___ Supplied information
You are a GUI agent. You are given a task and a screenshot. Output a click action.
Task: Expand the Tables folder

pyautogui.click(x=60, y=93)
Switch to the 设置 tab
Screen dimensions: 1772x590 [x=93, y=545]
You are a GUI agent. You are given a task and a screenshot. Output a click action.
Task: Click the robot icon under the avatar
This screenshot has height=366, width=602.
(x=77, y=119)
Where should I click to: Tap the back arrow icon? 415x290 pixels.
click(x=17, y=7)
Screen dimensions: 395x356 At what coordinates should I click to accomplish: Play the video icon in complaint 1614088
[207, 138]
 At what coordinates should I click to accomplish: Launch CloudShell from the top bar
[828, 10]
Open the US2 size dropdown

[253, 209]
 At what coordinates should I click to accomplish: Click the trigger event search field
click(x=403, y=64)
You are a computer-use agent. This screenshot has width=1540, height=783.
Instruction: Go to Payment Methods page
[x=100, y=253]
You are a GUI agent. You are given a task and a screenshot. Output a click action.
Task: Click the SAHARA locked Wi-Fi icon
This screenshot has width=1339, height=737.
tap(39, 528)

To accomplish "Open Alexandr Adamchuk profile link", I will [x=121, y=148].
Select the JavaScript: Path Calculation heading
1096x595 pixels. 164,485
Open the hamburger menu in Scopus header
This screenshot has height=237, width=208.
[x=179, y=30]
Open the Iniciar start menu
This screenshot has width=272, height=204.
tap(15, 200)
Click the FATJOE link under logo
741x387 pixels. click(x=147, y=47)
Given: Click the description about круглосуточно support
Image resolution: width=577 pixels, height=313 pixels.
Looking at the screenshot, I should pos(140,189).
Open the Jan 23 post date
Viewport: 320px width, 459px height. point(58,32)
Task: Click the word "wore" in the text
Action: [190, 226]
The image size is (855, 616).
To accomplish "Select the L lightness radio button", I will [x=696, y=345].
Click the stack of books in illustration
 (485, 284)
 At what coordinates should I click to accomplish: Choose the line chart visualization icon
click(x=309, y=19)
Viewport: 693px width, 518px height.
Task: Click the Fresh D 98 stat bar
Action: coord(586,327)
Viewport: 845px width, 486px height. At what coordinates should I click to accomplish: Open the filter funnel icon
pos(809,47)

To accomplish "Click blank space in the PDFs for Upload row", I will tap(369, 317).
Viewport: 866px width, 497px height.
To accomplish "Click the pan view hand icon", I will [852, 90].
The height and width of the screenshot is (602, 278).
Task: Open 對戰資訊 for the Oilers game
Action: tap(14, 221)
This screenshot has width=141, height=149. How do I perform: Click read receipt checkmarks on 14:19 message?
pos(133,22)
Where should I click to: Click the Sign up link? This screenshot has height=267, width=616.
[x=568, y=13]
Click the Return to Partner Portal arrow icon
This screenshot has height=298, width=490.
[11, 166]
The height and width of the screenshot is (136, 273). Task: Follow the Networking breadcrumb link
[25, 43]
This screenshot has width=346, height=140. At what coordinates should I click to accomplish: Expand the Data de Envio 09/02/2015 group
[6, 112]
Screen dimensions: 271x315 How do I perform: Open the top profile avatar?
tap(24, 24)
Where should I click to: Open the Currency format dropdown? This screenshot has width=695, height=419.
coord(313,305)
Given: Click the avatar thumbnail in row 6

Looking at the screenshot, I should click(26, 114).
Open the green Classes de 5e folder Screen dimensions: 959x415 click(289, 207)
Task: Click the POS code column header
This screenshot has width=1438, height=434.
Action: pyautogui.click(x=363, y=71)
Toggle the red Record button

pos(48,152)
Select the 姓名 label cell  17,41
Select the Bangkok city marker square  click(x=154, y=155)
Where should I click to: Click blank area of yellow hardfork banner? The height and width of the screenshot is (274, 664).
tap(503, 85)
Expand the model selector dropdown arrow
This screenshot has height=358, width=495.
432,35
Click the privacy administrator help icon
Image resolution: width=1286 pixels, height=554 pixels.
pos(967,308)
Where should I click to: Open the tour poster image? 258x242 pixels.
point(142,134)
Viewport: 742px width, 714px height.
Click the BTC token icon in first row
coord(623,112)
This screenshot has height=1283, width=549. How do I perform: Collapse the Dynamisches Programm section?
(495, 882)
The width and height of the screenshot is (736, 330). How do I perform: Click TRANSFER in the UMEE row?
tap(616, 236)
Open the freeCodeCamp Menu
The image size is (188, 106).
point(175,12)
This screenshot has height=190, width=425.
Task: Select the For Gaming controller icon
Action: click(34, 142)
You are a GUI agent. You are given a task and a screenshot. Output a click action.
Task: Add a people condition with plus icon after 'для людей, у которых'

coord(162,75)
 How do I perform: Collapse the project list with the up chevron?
______
- What the task asks -
Everything in the listing above should be restated exactly.

- Response area -
You are a GUI agent. You are given a task and a screenshot. Output a click action.
Task: Expand the Tables folder

pyautogui.click(x=60, y=93)
Switch to the 设置 tab
Screen dimensions: 1772x590 [x=93, y=545]
You are a GUI agent. You are given a task and a screenshot. Output a click action.
Task: Click the robot icon under the avatar
This screenshot has height=366, width=602.
(x=77, y=119)
Where should I click to: Tap the back arrow icon? 415x290 pixels.
click(x=17, y=7)
Screen dimensions: 395x356 At what coordinates should I click to accomplish: Play the video icon in complaint 1614088
[207, 138]
 At what coordinates should I click to accomplish: Launch CloudShell from the top bar
[828, 10]
Open the US2 size dropdown

[253, 209]
 At what coordinates should I click to accomplish: Click the trigger event search field
click(x=403, y=64)
You are a computer-use agent. This screenshot has width=1540, height=783.
Instruction: Go to Payment Methods page
[x=100, y=253]
You are a GUI agent. You are given a task and a screenshot. Output a click action.
Task: Click the SAHARA locked Wi-Fi icon
This screenshot has width=1339, height=737.
tap(39, 528)

To accomplish "Open Alexandr Adamchuk profile link", I will [x=121, y=148].
Select the JavaScript: Path Calculation heading
1096x595 pixels. 164,485
Open the hamburger menu in Scopus header
This screenshot has height=237, width=208.
[x=179, y=30]
Open the Iniciar start menu
This screenshot has width=272, height=204.
tap(15, 200)
Click the FATJOE link under logo
741x387 pixels. click(x=147, y=47)
Given: Click the description about круглосуточно support
Image resolution: width=577 pixels, height=313 pixels.
Looking at the screenshot, I should pos(140,189).
Open the Jan 23 post date
Viewport: 320px width, 459px height. point(58,32)
Task: Click the word "wore" in the text
Action: [190, 226]
The image size is (855, 616).
To accomplish "Select the L lightness radio button", I will [x=696, y=345].
Click the stack of books in illustration
 (485, 284)
 At what coordinates should I click to accomplish: Choose the line chart visualization icon
click(x=309, y=19)
Viewport: 693px width, 518px height.
Task: Click the Fresh D 98 stat bar
Action: coord(586,327)
Viewport: 845px width, 486px height. At what coordinates should I click to accomplish: Open the filter funnel icon
pos(809,47)

To accomplish "Click blank space in the PDFs for Upload row", I will tap(369, 317).
Viewport: 866px width, 497px height.
To accomplish "Click the pan view hand icon", I will [852, 90].
The height and width of the screenshot is (602, 278).
Task: Open 對戰資訊 for the Oilers game
Action: tap(14, 221)
This screenshot has width=141, height=149. How do I perform: Click read receipt checkmarks on 14:19 message?
pos(133,22)
Where should I click to: Click the Sign up link? This screenshot has height=267, width=616.
[x=568, y=13]
Click the Return to Partner Portal arrow icon
This screenshot has height=298, width=490.
[11, 166]
The height and width of the screenshot is (136, 273). Task: Follow the Networking breadcrumb link
[25, 43]
This screenshot has width=346, height=140. At what coordinates should I click to accomplish: Expand the Data de Envio 09/02/2015 group
[6, 112]
Screen dimensions: 271x315 How do I perform: Open the top profile avatar?
tap(24, 24)
Where should I click to: Open the Currency format dropdown? This screenshot has width=695, height=419.
coord(313,305)
Given: Click the avatar thumbnail in row 6

Looking at the screenshot, I should click(26, 114).
Open the green Classes de 5e folder Screen dimensions: 959x415 click(289, 207)
Task: Click the POS code column header
This screenshot has width=1438, height=434.
Action: pyautogui.click(x=363, y=71)
Toggle the red Record button

pos(48,152)
Select the 姓名 label cell  17,41
Select the Bangkok city marker square  click(x=154, y=155)
Where should I click to: Click blank area of yellow hardfork banner? The height and width of the screenshot is (274, 664).
tap(503, 85)
Expand the model selector dropdown arrow
This screenshot has height=358, width=495.
432,35
Click the privacy administrator help icon
Image resolution: width=1286 pixels, height=554 pixels.
pos(967,308)
Where should I click to: Open the tour poster image? 258x242 pixels.
point(142,134)
Viewport: 742px width, 714px height.
Click the BTC token icon in first row
coord(623,112)
This screenshot has height=1283, width=549. How do I perform: Collapse the Dynamisches Programm section?
(495, 882)
The width and height of the screenshot is (736, 330). How do I perform: Click TRANSFER in the UMEE row?
tap(616, 236)
Open the freeCodeCamp Menu
The image size is (188, 106).
point(175,12)
This screenshot has height=190, width=425.
Task: Select the For Gaming controller icon
Action: click(34, 142)
You are a GUI agent. You are given a task and a screenshot. Output a click action.
Task: Add a people condition with plus icon after 'для людей, у которых'

coord(162,75)
 How do I perform: Collapse the project list with the up chevron?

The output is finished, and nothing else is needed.